There is a short pause in the discussion, blamed in part by my cup of coffee suddenly being spilled all over my laptop bag as I attempt to turn off the cell phone that has loudly and rudely begun to ring. NightMare runs for napkins as I scoop hot latte foam off my pants leg. A magic moment, to be sure. When the ruckus is over, however, and the resulting few seconds of lapsed conversation have ended, NightMare, leans forward and asks, “Now can I talk about Cherry Hill?”

Full circle! Or…full knot!

“Please do,” I say.

“Cherry Hill Seminary is very dear to my heart,” she remarks. “And I think my work there says a lot about what pagans need to be doing at this point in our growth as a new religious movement.”

Cherry Hill Seminary, based in Vermont—“It’s really a house on 40 acres in the middle of nowhere,” laughs NightMare—exists mainly in cyberspace, and students take classes exclusively online. The classes are for pagans of all types who want to acquire the skills to be effective professional ministers of their faith.

“We don’t teach people how to be pagans or witches or Druids, we don’t teach them how to do spells or any of that,” NightMare says. “We teach ministerial skills. There is an increasing call for pagan chaplains in the military, in prison, in hospitals. There are people within the pagan community who want to be served by trained pagan clergy, professional officiants to handle their rites of passage, to do their weddings, to bless their babies, to do their funerals and memorials.”

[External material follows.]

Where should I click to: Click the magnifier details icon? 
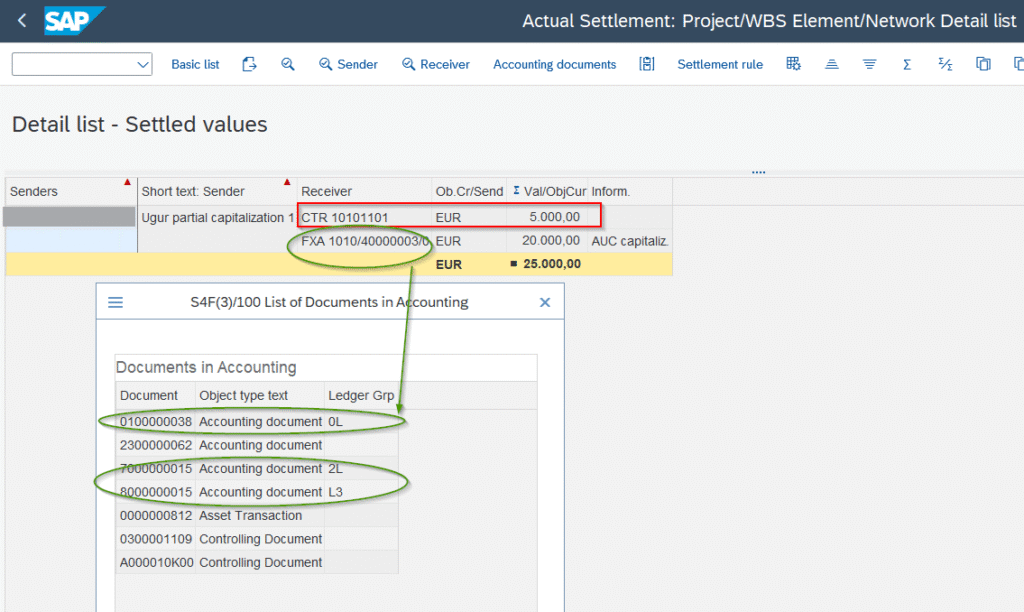[288, 64]
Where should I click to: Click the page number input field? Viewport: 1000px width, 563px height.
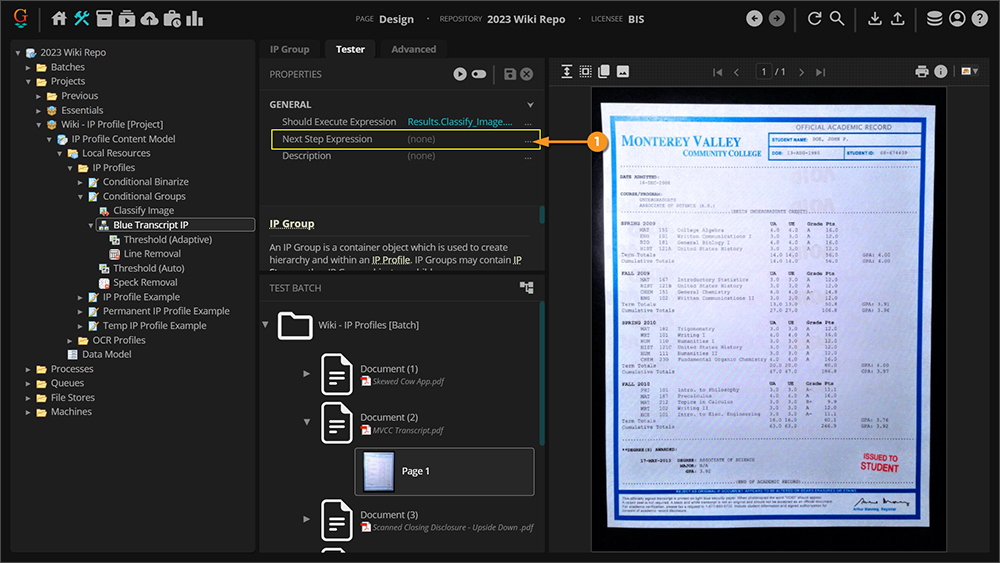pyautogui.click(x=765, y=72)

With so many pagans coming from families that hold other religious views, Cherry Hill teaches its clergy the importance of creating funeral rituals and weddings that are meaningful to everybody, and that, in the case of memorials, will foster the sense of shared mourning.

“It’s very important to create a ritual that reinforces the mutual bonds rather than amplifying them,” NightMare says. “What Cherry Hill teaches is leadership skills.”

Cherry Hill—with which NightMare serves as chair of the Public Ministry Department—features classes such as A Survey of Chaplaincy; A Survey of Neo-Pagan Tradition; World Religions from a Pagan Perspective; Intro to Interfaith; Boundaries and Ethics; and Religion and the Law (taught by “a Druid who lives in Benicia”). The institution has pulled together a team of pagan teachers from around the country, including one in Alaska, one in Wisconsin and seven in the Bay Area—M. Macha NightMare being one of those.

Cherry Hill, she is certain, is one more piece of evidence that modern neopaganism has begun to mature as it steps up to take its place among the other thriving belief systems and faith communities that make up the spiritual identity of the world. As pagans—pagan writers, pagan teachers, pagan clergy, pagan Web masters and all the rest—gradually continue to move into positions of authority and respect, NightMare believes there will come a time when people no longer associate “real” witches and Wiccans with Halloween alone.

“I do believe that will happen,” she says, smiling. “It has to happen. It’s happening already.”